Asklepios will Rhön-Klinikum übernehmen

Stand: 28.02.2020, 16:11 Uhr

Die Hamburger Klinikkette Asklepios greift nach dem Rivalen Rhön-Klinikum und will damit das jahrelange Tauziehen um das fränkische Unternehmen beenden. Asklepios stockt seine Beteiligung mit Hilfe von Rhön-Gründer Eugen Münch und seiner Familie auf 41,1 Prozent von 28,7 Prozent auf und bündelt seine Anteile mit dem verbleibenden Aktienpaket Münchs. Zusammen kommen sie damit auf 49 Prozent der Rhön-Anteile. Die übrigen Rhön-Aktionäre sollen ein Übernahmeangebot über 18 Euro je Aktie bekommen - ein Aufschlag von 25 Prozent. Die Rhön-Aktien, die kurz vom Handel ausgesetzt waren, springen um 21 Prozent nach oben.

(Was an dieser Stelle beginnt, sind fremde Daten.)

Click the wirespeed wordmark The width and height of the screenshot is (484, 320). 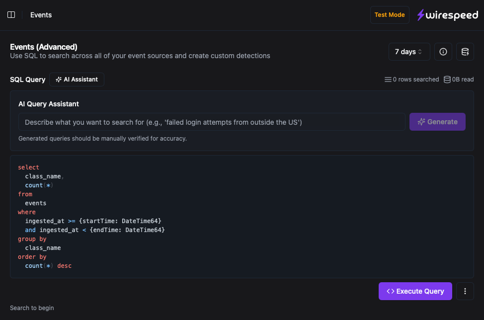coord(452,14)
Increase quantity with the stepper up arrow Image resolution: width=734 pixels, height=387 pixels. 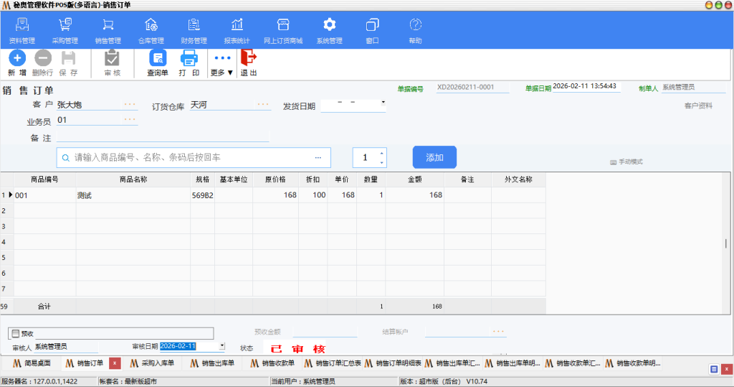coord(382,153)
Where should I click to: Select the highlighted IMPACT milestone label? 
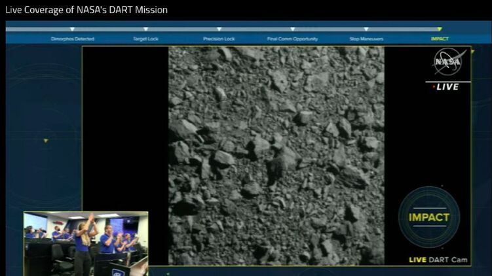coord(440,39)
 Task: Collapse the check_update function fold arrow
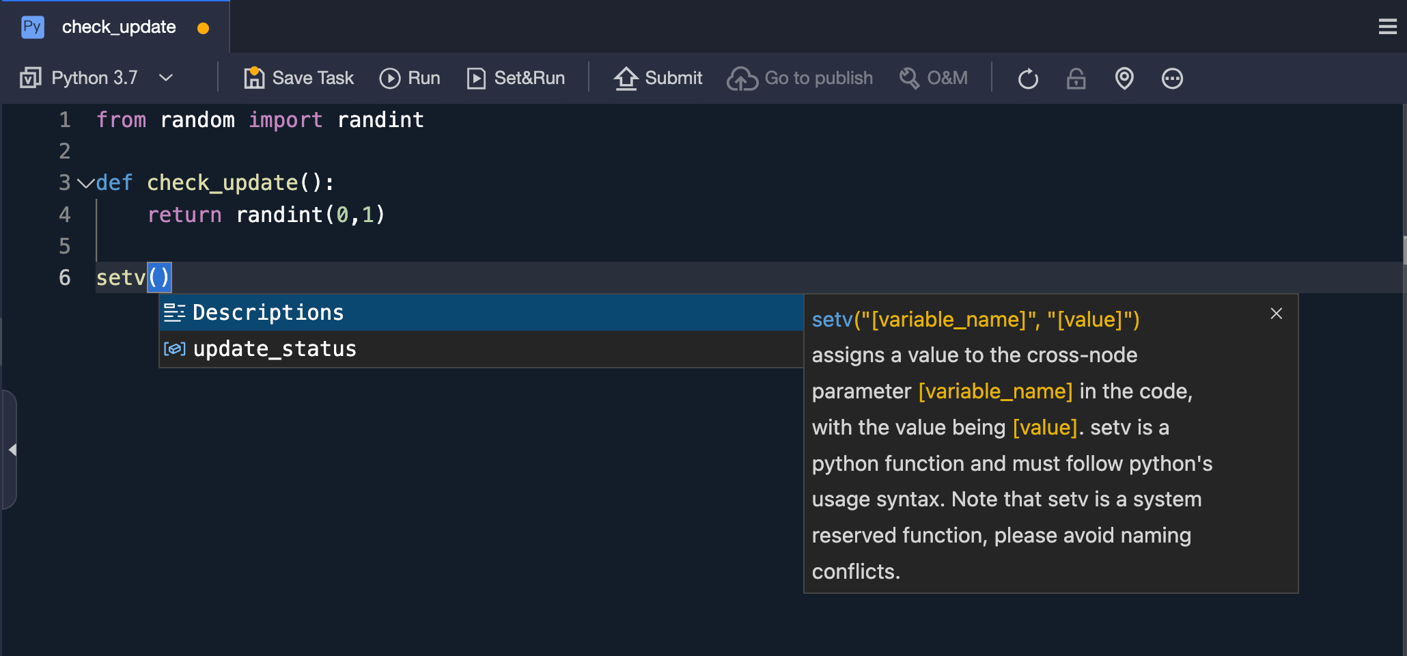click(85, 183)
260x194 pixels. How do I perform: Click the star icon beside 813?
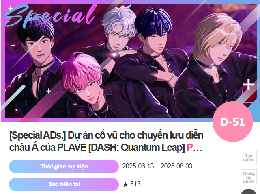click(125, 184)
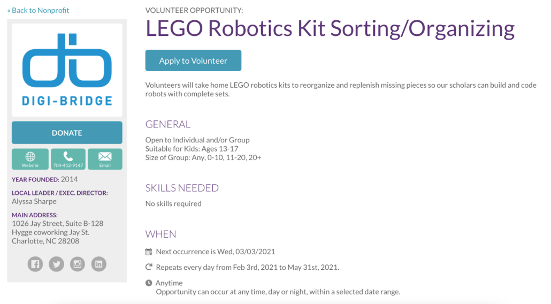Screen dimensions: 551x304
Task: Open the Email envelope button
Action: pyautogui.click(x=105, y=159)
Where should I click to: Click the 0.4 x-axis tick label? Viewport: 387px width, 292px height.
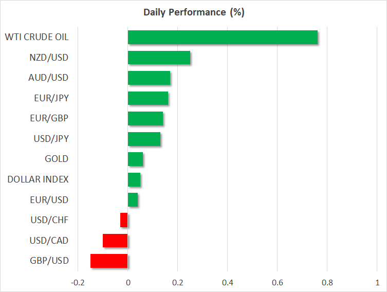pyautogui.click(x=227, y=282)
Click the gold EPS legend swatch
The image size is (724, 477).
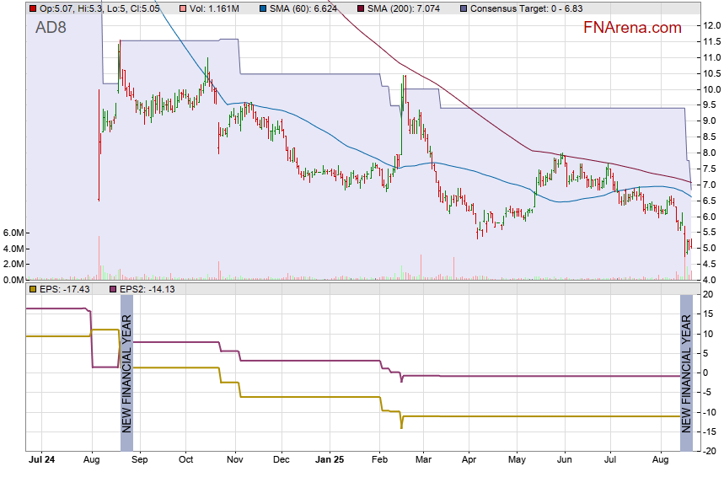pos(33,289)
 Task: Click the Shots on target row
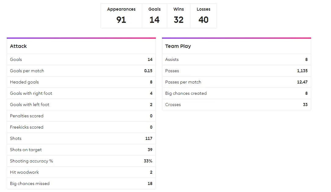pos(81,150)
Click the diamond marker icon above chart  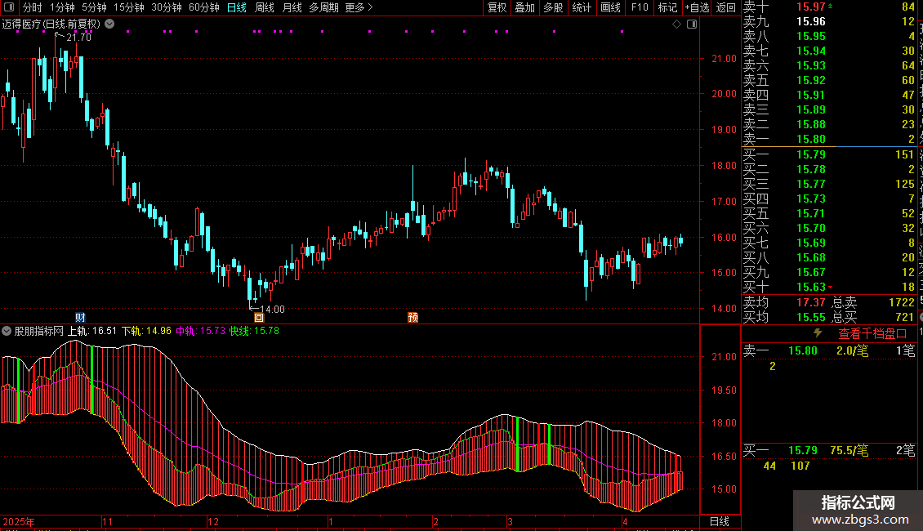[676, 24]
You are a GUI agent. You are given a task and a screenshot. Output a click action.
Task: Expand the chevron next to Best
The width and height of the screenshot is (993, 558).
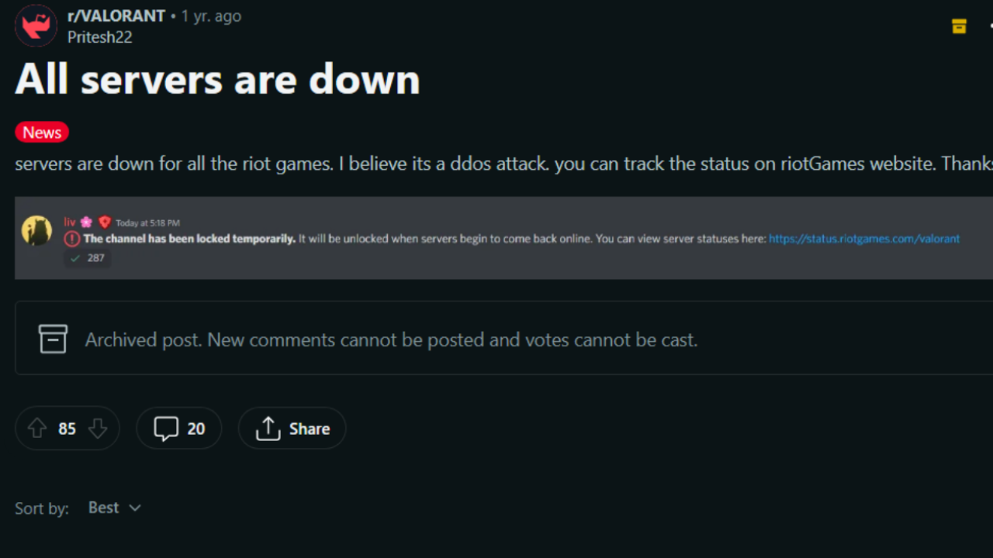click(x=134, y=508)
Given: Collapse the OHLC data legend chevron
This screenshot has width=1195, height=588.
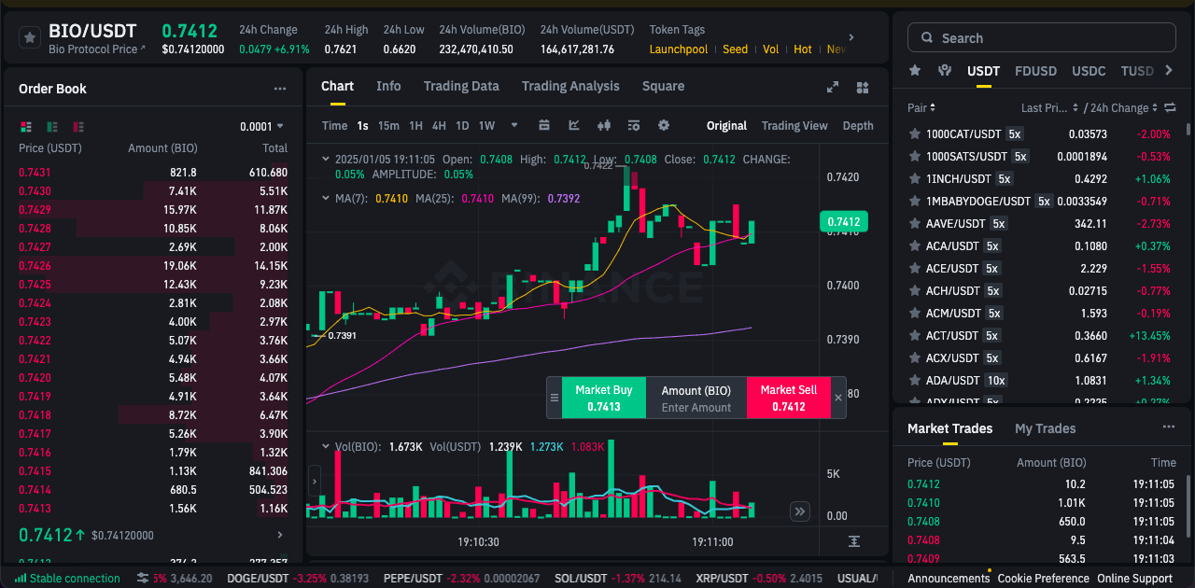Looking at the screenshot, I should 325,160.
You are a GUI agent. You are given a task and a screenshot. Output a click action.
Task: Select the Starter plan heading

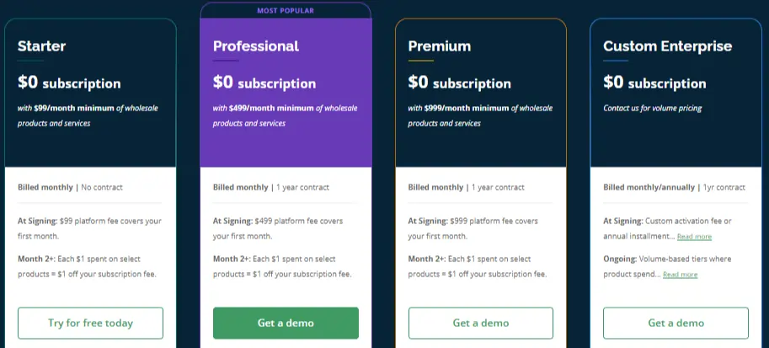coord(41,46)
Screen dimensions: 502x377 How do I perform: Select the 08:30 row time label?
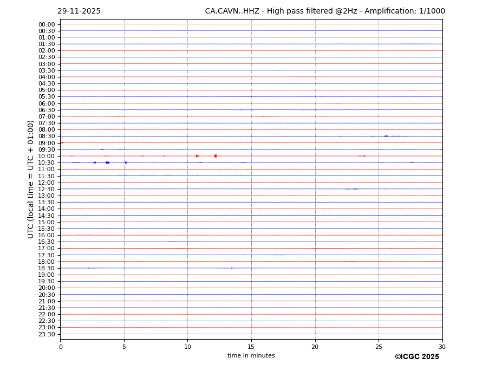(x=46, y=137)

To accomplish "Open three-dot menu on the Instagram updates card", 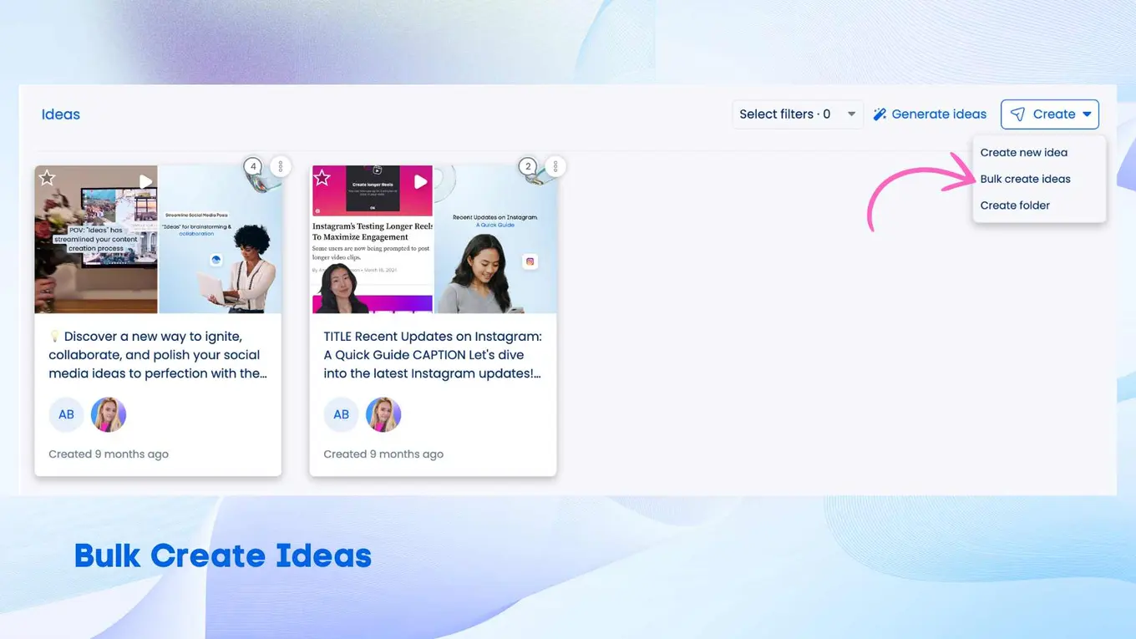I will click(x=555, y=166).
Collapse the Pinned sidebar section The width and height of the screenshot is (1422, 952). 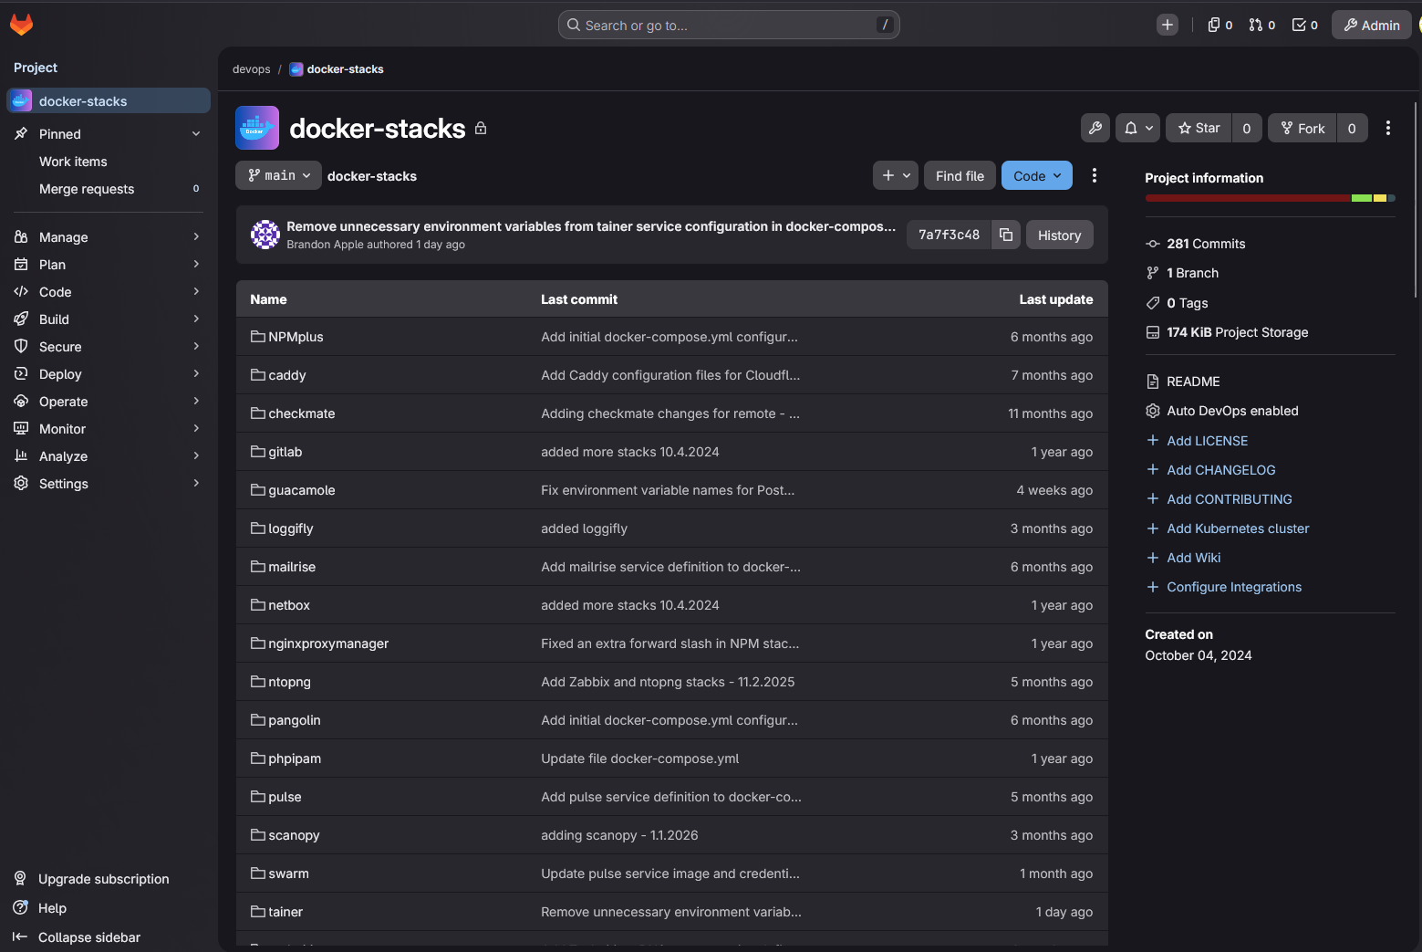pyautogui.click(x=195, y=134)
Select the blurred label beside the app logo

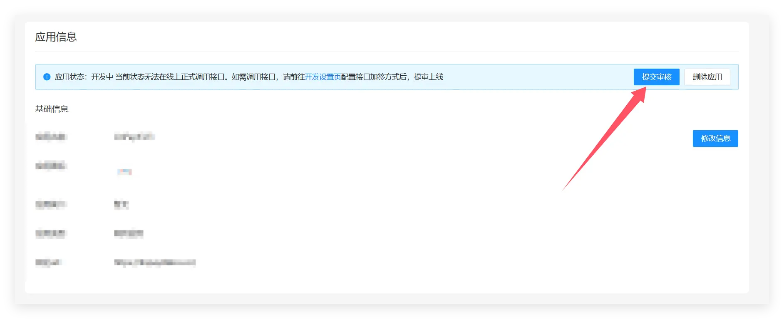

"Wir bündeln unsere Kräfte mit dem gemeinsamen Ziel, unsere Vision für die Gesundheitsversorgung in Deutschland unter dem Dach der Gruppe Asklepios/Rhön zu verwirklichen", sagte Münch. Die ganze Branche stehe vor Herausforderungen. "Wir müssen jetzt eine Entscheidung treffen, um die Pattsituation im Eigentümerkreis von Rhön aufzulösen."